J’ai de plus en plus de souvenirs qui remontent à la surface au fur et à mesure que l’état de ma mère évolue. Ce sont des souvenirs très précis de mon enfance, de mon adolescence, d’adulte aussi. Ce sont de beaux souvenirs et à ce titre ils auraient pu me rendre nostalgique et triste.
Les émotions que je ressens à leur évocation sont au contraire empreintes d’amour, de tendresse et de gratitude. Toutes ces émotions qui émergent du passé me donnent la force de vivre le présent avec un regard différent, en conservant cette part d’humanité qui fait que ma mère reste elle-même et en vivant l’instant présent avec elle comme si c’était une vie entière.
Dans le cycle fondamental, l’humanité est une valeur structurante de la conscience sophronique, dans le cycle existentiel elle est vécue comme une valeur essentielle en ce sens qu’elle est le
fondement de tout être humain.
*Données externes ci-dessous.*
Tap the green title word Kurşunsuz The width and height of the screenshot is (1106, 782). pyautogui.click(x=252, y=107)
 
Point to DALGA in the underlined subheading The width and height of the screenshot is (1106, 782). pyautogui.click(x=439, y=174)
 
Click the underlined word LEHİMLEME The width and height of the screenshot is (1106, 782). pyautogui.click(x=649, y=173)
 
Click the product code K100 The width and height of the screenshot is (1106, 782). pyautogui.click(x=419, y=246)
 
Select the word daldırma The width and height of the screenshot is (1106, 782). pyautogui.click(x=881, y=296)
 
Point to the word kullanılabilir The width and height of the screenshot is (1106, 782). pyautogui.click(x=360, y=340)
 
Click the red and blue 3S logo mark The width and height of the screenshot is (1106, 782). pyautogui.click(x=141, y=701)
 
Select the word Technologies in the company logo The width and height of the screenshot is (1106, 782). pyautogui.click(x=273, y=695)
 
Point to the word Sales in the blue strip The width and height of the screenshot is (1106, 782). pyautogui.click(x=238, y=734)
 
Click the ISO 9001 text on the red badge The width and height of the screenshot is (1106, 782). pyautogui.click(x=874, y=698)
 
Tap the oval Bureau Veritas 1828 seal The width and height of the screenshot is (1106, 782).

C’est le regard des autres qui nous fait exister, c’est le regard que je porte sur ma mère qui fait qu’elle n’est pas qu’une seule présence physique.
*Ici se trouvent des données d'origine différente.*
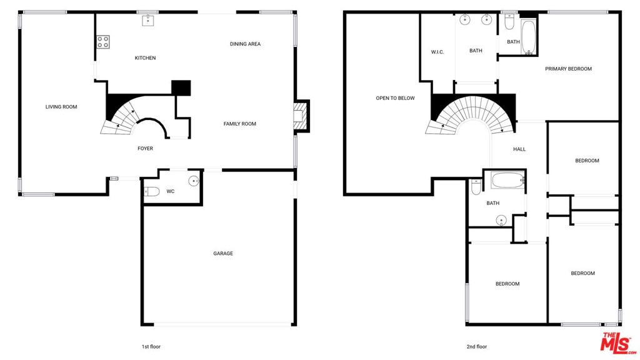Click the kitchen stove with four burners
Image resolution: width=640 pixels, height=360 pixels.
[103, 42]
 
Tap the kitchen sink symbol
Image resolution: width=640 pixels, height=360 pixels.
[148, 21]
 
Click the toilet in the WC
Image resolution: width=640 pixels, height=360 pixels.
[152, 191]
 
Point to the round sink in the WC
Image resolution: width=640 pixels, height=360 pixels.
[194, 181]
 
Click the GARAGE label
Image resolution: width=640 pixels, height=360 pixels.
[223, 254]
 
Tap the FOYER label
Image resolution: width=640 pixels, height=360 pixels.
[145, 149]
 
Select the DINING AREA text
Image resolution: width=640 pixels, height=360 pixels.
[245, 44]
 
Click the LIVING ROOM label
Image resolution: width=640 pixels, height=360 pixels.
[61, 107]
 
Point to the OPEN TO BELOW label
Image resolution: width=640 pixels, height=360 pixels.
[395, 98]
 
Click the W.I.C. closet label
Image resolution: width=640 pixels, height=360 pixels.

Être le proche aidant et surtout l’enfant d’une personne atteinte de troubles cognitifs nous conduit bien souvent à devoir nous conformer aux diktats de la société. (Qualité de l’aide, nombre de visites…)
Nous subissons des pressions familiales, sociétales et institutionnelles, nous nous devons d’être l’enfant, l’aidant parfait.
Le cycle existentiel nous propose d’ « Apprendre à exister » dans une nouvelle quotidienneté qui n’est pas faite d’injonctions, d’obligations en portant un nouveau regard sur nous au-delà de toute conscience ordinaire.
Dans la marche réductive du troisième degré, nous nous concentrons sur nos pas, sur l’apprentissage du phénomène marche, sa redécouverte comme un retour aux sources, lorsque nous avons fait nos premiers pas. Elle propose l’ouverture au monde.
Dans la marche phronique de la Liberté et de l’intentionnalité de la RD9, nous allons à la découverte du sentiment de Liberté non pas une liberté naturelle du « je fais ce que je veux » mais une libération des conditionnements et des a priori.
Cette expérience de libération de la conscience par la voie phénoménologique nous conduit à une conscience libre débarrassée de ses entraves qui se rapproche de la Conscience Pure de Husserl.
Cette nouvelle quotidienneté dans ma relation avec ma mère n’est plus concession et contrainte, ainsi si je ne vais pas la visiter quotidiennement, je ne culpabilise pas, le temps que nous passons ensemble nous le vivons dans le bonheur de nous retrouver.
Enfin la sophrologie nous invite à rechercher nos propres valeurs définies par Alfonso Caycédo comme « les qualités spécifiques qui caractérisent l’être humain et le définissent comme étant d’une conscience indivisible, originale et transcendant.
Les valeurs de partage et d’amour qui me portent aujourd’hui dans chaque instant de ma vie me donnent cette force que je vis profondément dans toutes les dimensions physiques et intellectuelles de mon être.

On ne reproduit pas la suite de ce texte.